Thursday, November 20, 2014

Gender gap in U.S. orchestras


Composer and music blogger Suby Raman surveys gender representation in the 20 largest U.S. symphony orchestras, finding that women form a minority of less than 40 percent in 15 of the ensembles. Only one of the 20, the St. Louis Symphony, has a majority of female musicians:

http://subyraman.tumblr.com/post/102965074088/graphing-gender-in-americas-top-orchestras

The Richmond Symphony (not in Raman’s survey) has 29 women on its 2014-15 roster of 65 musicians (not counting those on leave of absence), or about 45 percent. Among the majors, only the orchestras of St. Louis (53 percent) and Indianapolis (46 percent) have larger shares of female players.
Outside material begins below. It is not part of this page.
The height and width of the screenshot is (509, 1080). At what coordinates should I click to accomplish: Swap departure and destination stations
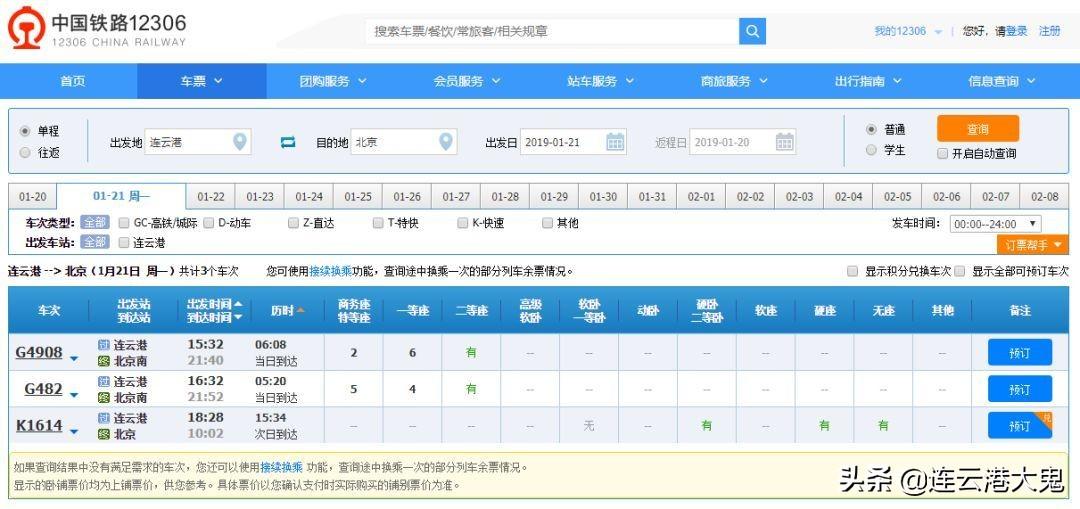tap(288, 143)

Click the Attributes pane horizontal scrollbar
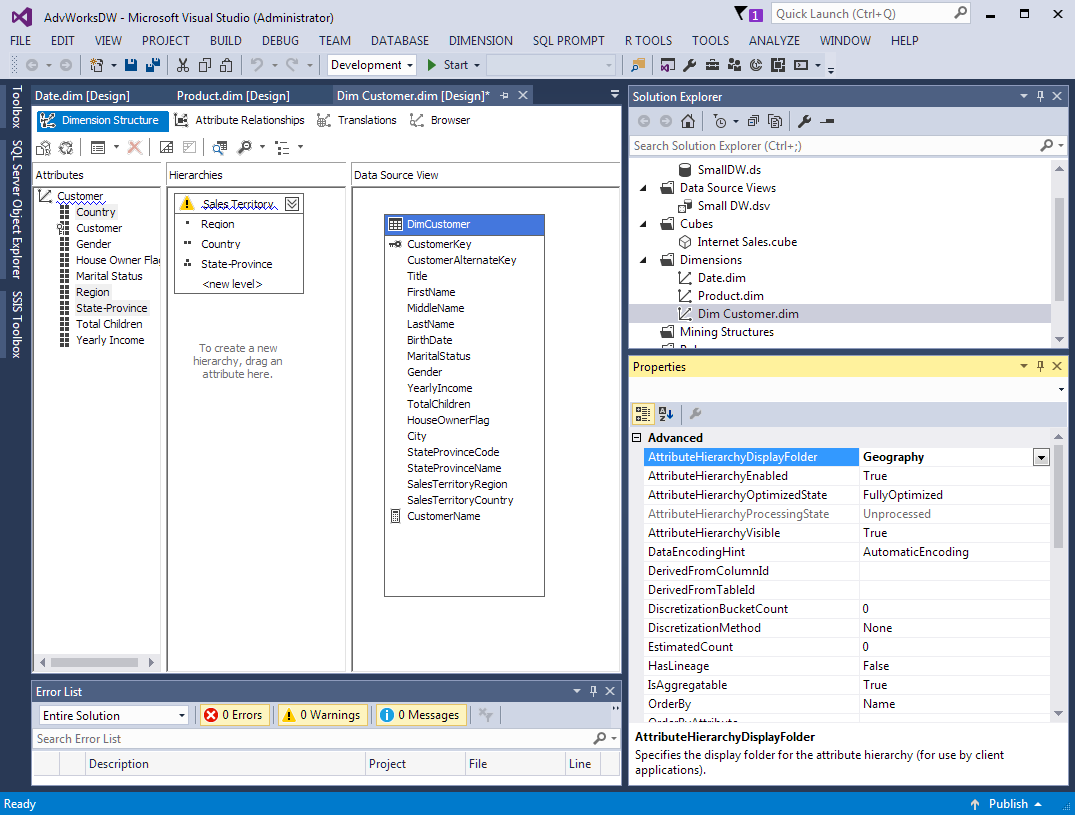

Women account for 44 percent of the rosters of the New York Philharmonic and San Diego Symphony and 40 percent of the Baltimore Symphony’s.

Raman also drills down to female representation in orchestral sections, with unsurprising findings that women are more highly represented among violinists and violists than cellists and double-bassists, dominate the ranks of flutists and harpists, and are sparsely represented among brass instruments other than French horns.

Other old news: Few female conductors work with big orchestras in this country. Marin Alsop of the Baltimore Symphony is the only music director of a top-20 orchestra. JoAnn Falletta, music director of the lower-ranked Buffalo Philharmonic and Virginia Symphony, has guest-conducted a number of larger ensembles, and so presumably figures in Raman’s tabulation.

It would be interesting – and revealing? – to see comparative numbers for major orchestras elsewhere in the Western Hemisphere and in Europe and Asia.